- [Provided passage]:
>>

The input of the ingester is a payload called **Area**. It contains an AOI, a date interval, parameters defining the raw products, parameters defining the processing and parameters defining the products to be ingested in the Geocube.

The payload is a GeoJSON (all fields are mandatory unless otherwise stated):
- AOI according to GeoJSON standards (`type`, `geometry`, `coordinates`...)
- `name`: Unique name used to identify the Area in the workflow. After a first ingestion, new scenes can be added to the same area, benefiting from automatic scenes reference picking (useful for S1-bursts).
- `start_time`, `end_time`: date interval
- `scene_type`: describing the type of the products to be downloaded
    - `constellation`: Name of the Satellite Constellation (currently supported : sentinel1, sentinel2)
    - `parameters`: (optional) specific parameters to filter the results (see Scihub API guide)

<<

- [Provided records]:
>>

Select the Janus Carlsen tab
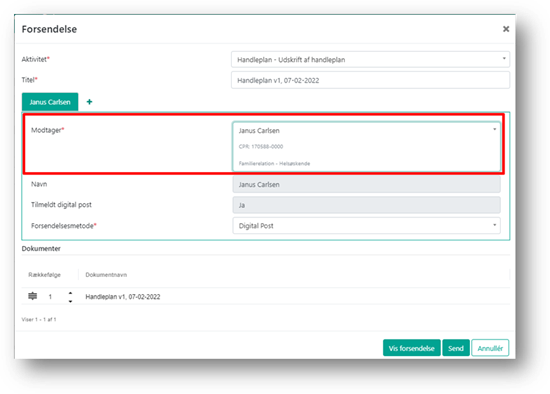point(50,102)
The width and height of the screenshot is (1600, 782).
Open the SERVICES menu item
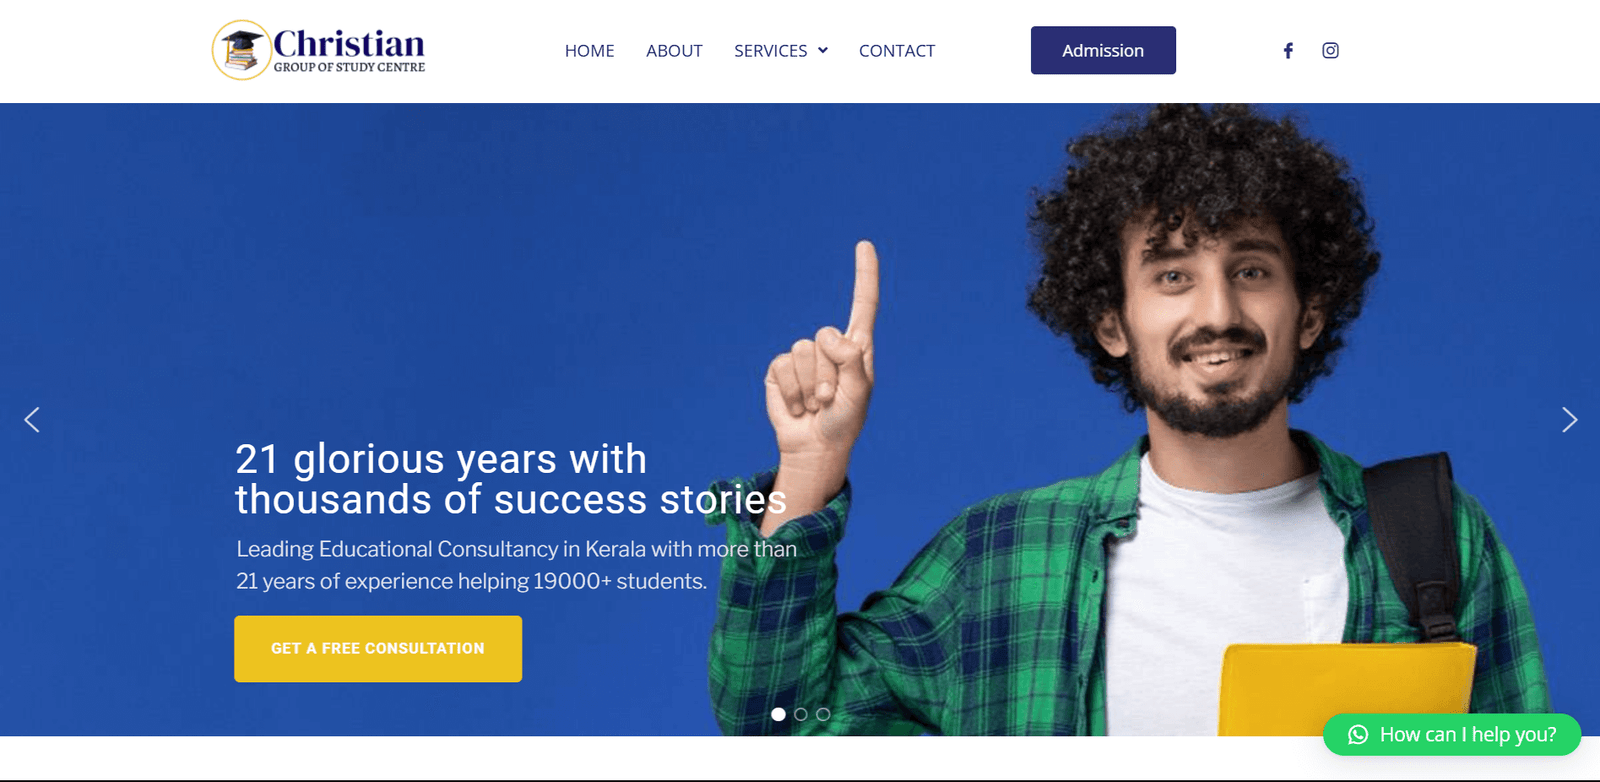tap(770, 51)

<<
>>

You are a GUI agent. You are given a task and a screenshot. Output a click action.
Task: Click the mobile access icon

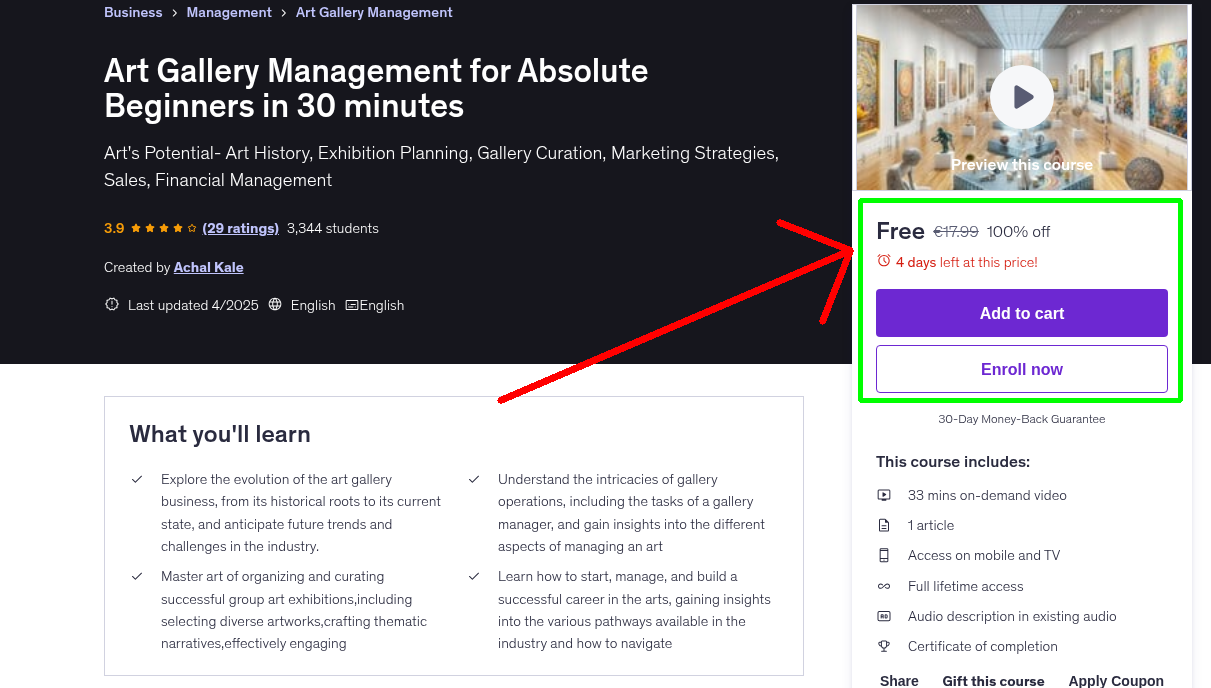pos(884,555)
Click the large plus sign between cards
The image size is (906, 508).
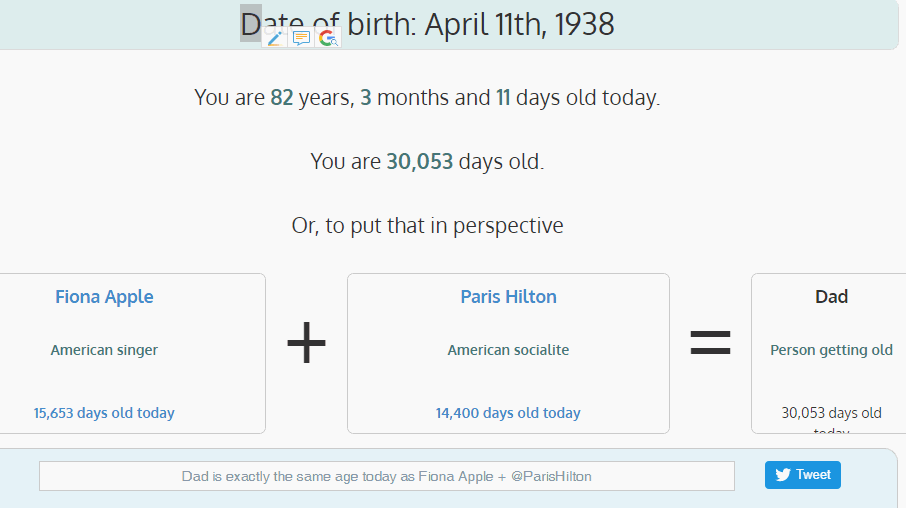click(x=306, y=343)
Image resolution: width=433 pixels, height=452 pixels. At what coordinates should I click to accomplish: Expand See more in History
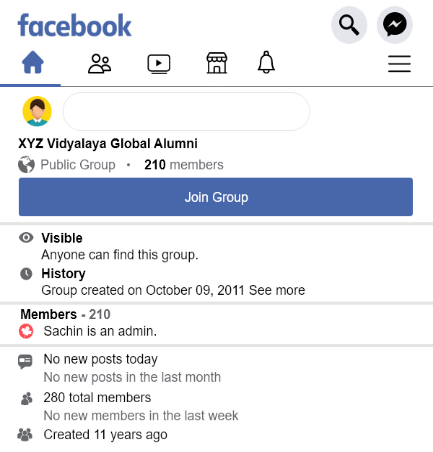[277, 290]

<<
>>

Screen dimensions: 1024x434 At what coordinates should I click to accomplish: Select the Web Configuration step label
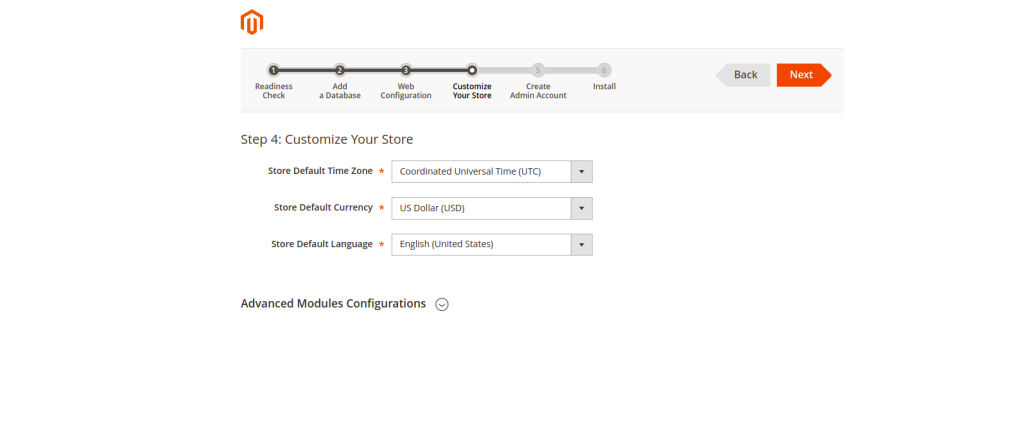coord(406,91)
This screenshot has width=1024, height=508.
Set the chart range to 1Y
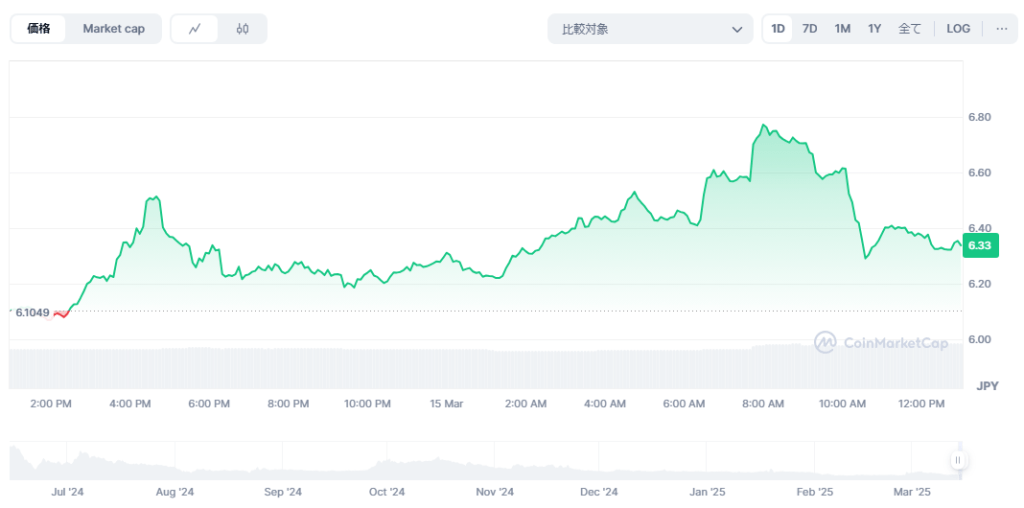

<<

- [Task 1]: For each statement, answer yes or no according to the payload description, and quote the words from it that decide the answer: (a) The `parameters` field under `scene_type` may be left out. (b) The payload is an XML document. (c) Sentinel-3 is among the constellations currently supported.
- [Task 2]: Return, word for word, the part of the payload description that opens with the words containing "The payload is" and closes with "(useful for S1-bursts).".
None of the data is needed.

- [Complete response 1]:
(a) Yes: "`parameters`: (optional)"
(b) No: "The payload is a GeoJSON"
(c) No: "currently supported : sentinel1, sentinel2"

- [Complete response 2]:
The payload is a GeoJSON (all fields are mandatory unless otherwise stated):
- AOI according to GeoJSON standards (`type`, `geometry`, `coordinates`...)
- `name`: Unique name used to identify the Area in the workflow. After a first ingestion, new scenes can be added to the same area, benefiting from automatic scenes reference picking (useful for S1-bursts).